前言:最近在做文本生成的任务,需要用到bleu等评价指标,看到其他研究工作中都在用nlg-eval这个github库,就想把它拿过来用,然而安装过程并不是一帆风顺的,谨以此篇博客记录之,为后来者提供一些经验,少走一些弯路。
注:本博客适用于满足 ① linux系统 ② 因网络原因无法通过命令行nlg-eval --setup
下载所需文件 以上两个条件的用户~
1.1 到Oracle官网下载Java SE安装包,这里注意,根据github要求,安装版本要在1.8.0以上。我下载的安装包是jdk-17_linux-x64_bin.tar.gz
(如下)
我的linux系统是Ubuntu,参考这个ubuntu安装Java教程安装java并配置环境变量。CentOS等其他系统小伙伴自行百度一下安装方法。
1.2 首先将安装包拷贝到/opt
目录下,然后切换到该目录下,创建java
目录并更改目录所有权
cd /opt
sudo mkdir java
sudo chown user java
sudo chgrp user java
1.3 将刚刚下载的jdk-17_linux-x64_bin.tar.gz
安装包解压至创建的/opt/java/
目录下
tar -zxvf jdk-8u251-linux-x64.tar.gz -C /opt/java/
1.4 配置环境变量,在/etc/profile
文件中追加如下代码
#set java environment
export JAVA_HOME=/opt/java/jdk-17.0.5
export PATH=${JAVA_HOME}/bin:${PATH}
1.5 激活java环境
source /etc/profile
1.6 验证java环境是否安装成功
java -version
若缺少此步骤,则会报错:
FileNotFoundError: [Errno 2] No such file or directory: ‘java’: ‘java’
或报错:
AttributeError: ‘Meteor’ object has no attribute ‘meteor_p’

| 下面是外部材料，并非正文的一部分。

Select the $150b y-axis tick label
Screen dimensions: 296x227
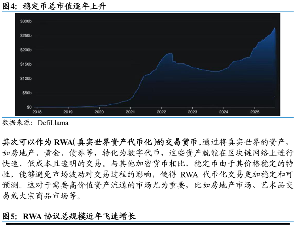click(26, 64)
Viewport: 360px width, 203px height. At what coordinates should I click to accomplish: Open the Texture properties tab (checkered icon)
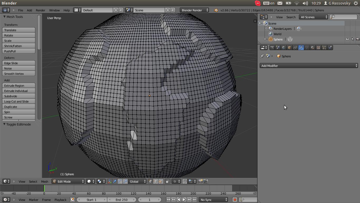318,48
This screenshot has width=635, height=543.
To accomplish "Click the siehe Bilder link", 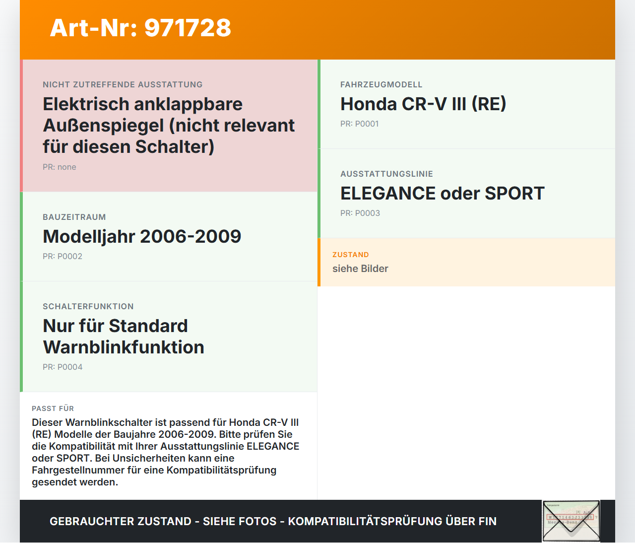I will tap(360, 269).
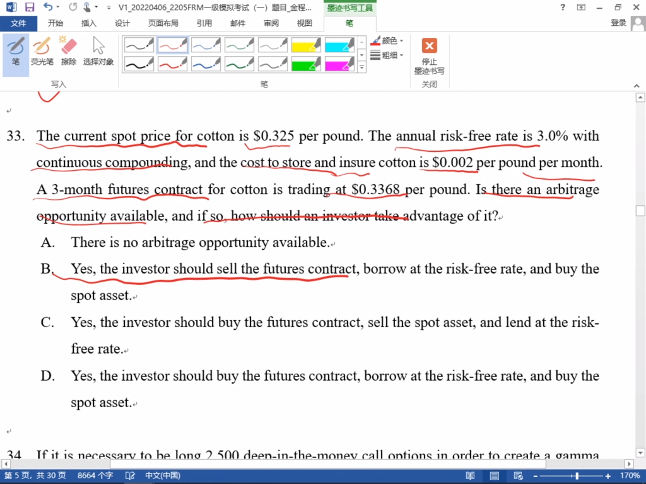Image resolution: width=646 pixels, height=484 pixels.
Task: Select the Highlighter (荧光笔) tool
Action: pos(42,51)
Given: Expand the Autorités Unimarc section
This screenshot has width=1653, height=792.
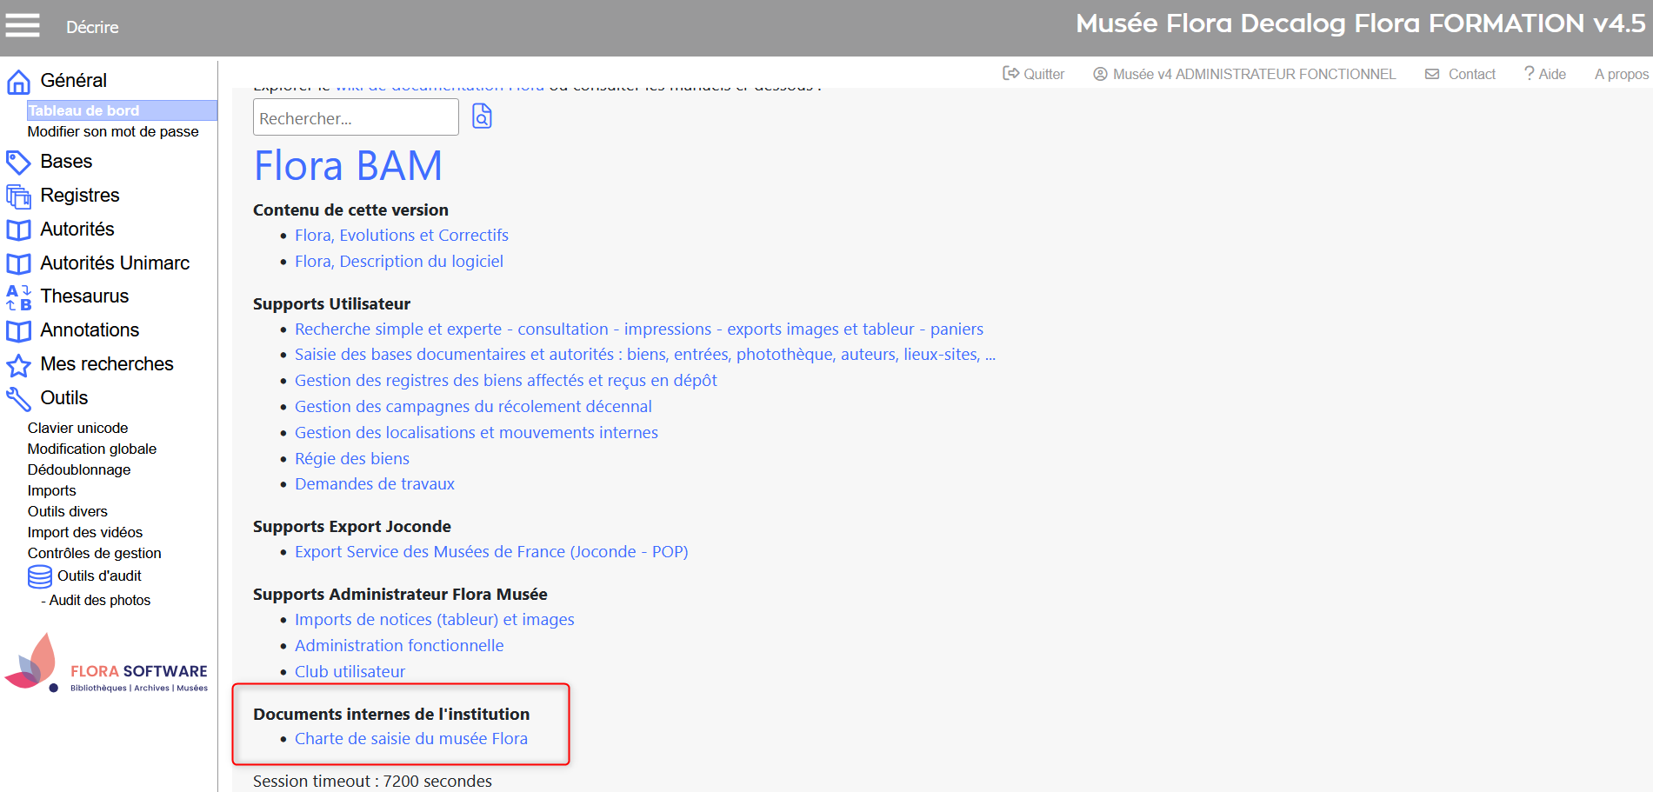Looking at the screenshot, I should point(115,263).
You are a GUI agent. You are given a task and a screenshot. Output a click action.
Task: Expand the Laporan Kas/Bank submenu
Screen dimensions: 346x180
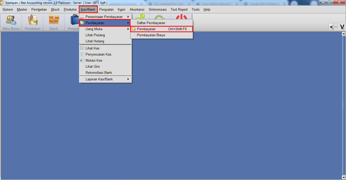click(x=105, y=79)
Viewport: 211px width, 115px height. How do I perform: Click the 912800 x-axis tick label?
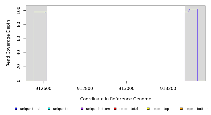[85, 89]
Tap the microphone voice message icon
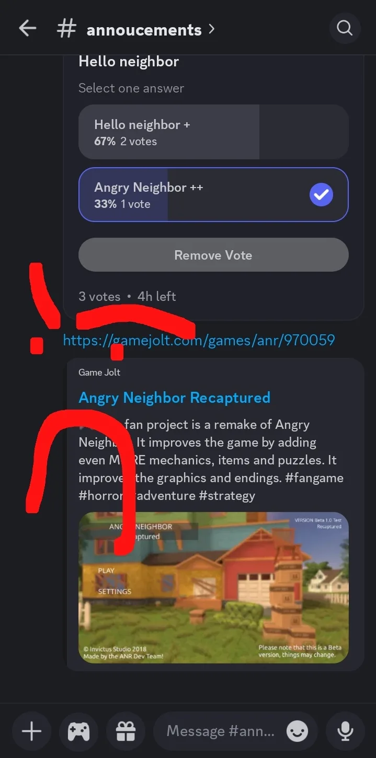This screenshot has height=758, width=376. point(345,731)
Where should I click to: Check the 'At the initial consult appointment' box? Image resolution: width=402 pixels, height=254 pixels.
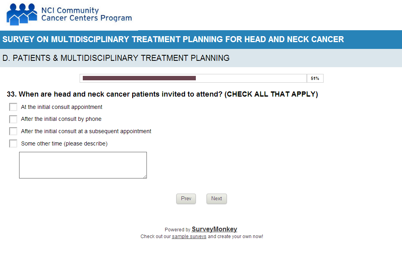pos(13,107)
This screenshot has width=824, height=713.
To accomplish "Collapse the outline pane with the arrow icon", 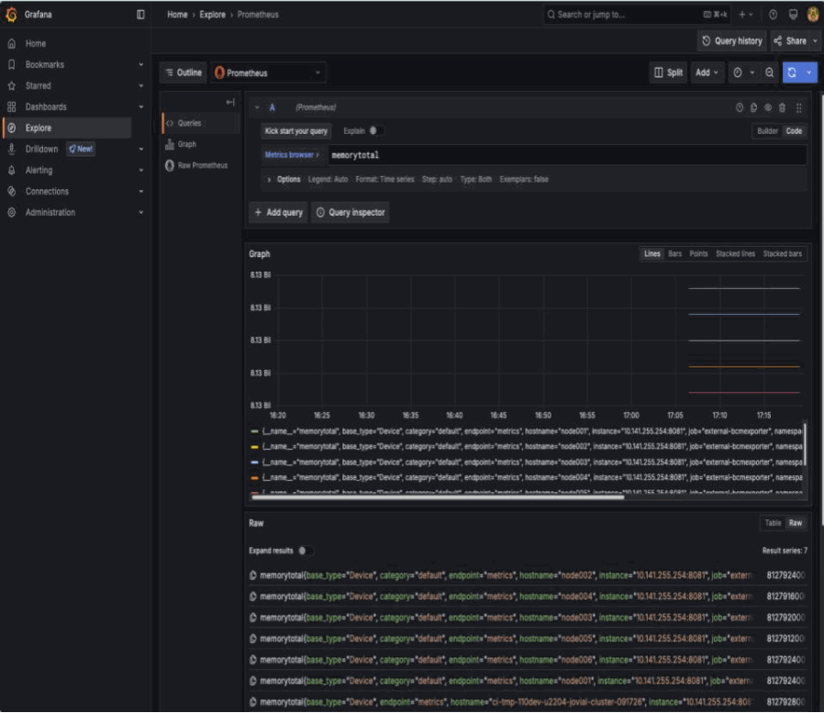I will [x=230, y=102].
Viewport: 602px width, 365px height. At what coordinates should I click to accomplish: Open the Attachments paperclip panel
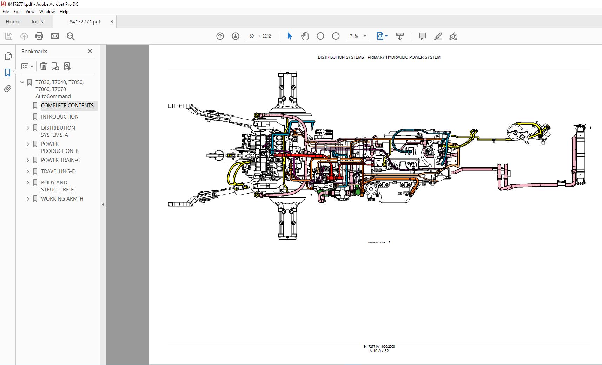[x=8, y=89]
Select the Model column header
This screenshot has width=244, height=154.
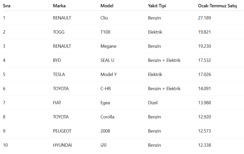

补充:当我使用新的脚本计算nlg-eval时,还是会报错无法查询到java环境,参考这篇博客发现,这一问题涉及到步骤1.4和1.5中java环境遍变量的配置与激活的文件选取问题。我们选择在/etc/profile
文件进行java环境变量的写入并对该文件进行激活,但该文件的问题在于它只在用户登入的时候执行一次。所以在执行其他的shell脚本时,java环境便无处可寻了。发现问题所在后,我们就要找一个能够在shell脚本每次调用时都会使用到的文件,向该文件中添加java环境变量。所以关于这一问题,一劳永逸的解决办法是:
1.4 在"/root/.bashrc"
文件中追加如下代码
export JAVA_HOME=/opt/java/jdk-17.0.5/
export JRE_HOME=${JAVA_HOME}/jre
export CLASSPATH=.:${JAVA_HOME}/lib:${JRE_HOME}/lib:$CLASSPATH
export JAVA_PATH=${JAVA_HOME}/bin:${JRE_HOME}/bin
export PATH=$PATH:${JAVA_PATH}
1.5 激活java环境
source /root/.bashrc
/etc/profile
与/root/.bashrc
二者都是用户个性化设置文档,具有定制功能,但二者区别在于
/etc/profile
文件只在登入的时候执行一次,这解释了为何打开新的shell就无法识别java环境这一现象;/root/.bashrc
文件可以设置路径,命令别名等,重点在于每次shell脚本的执行都会使用该文件。2.1 网络原因,使用命令pip install git+https://github.com/Maluuba/nlg-eval.git@master
无法成功下载安装包,所以去github把nlg-eval-master安装包手动下载下来之后放到linux服务器上,我的存放路径是/root/nlg-eval/
(如下,这里我把nlg-eval-master 重命名为 nlg-eval)。这个路径之后会用到,大家留意自己的安装包下载路径。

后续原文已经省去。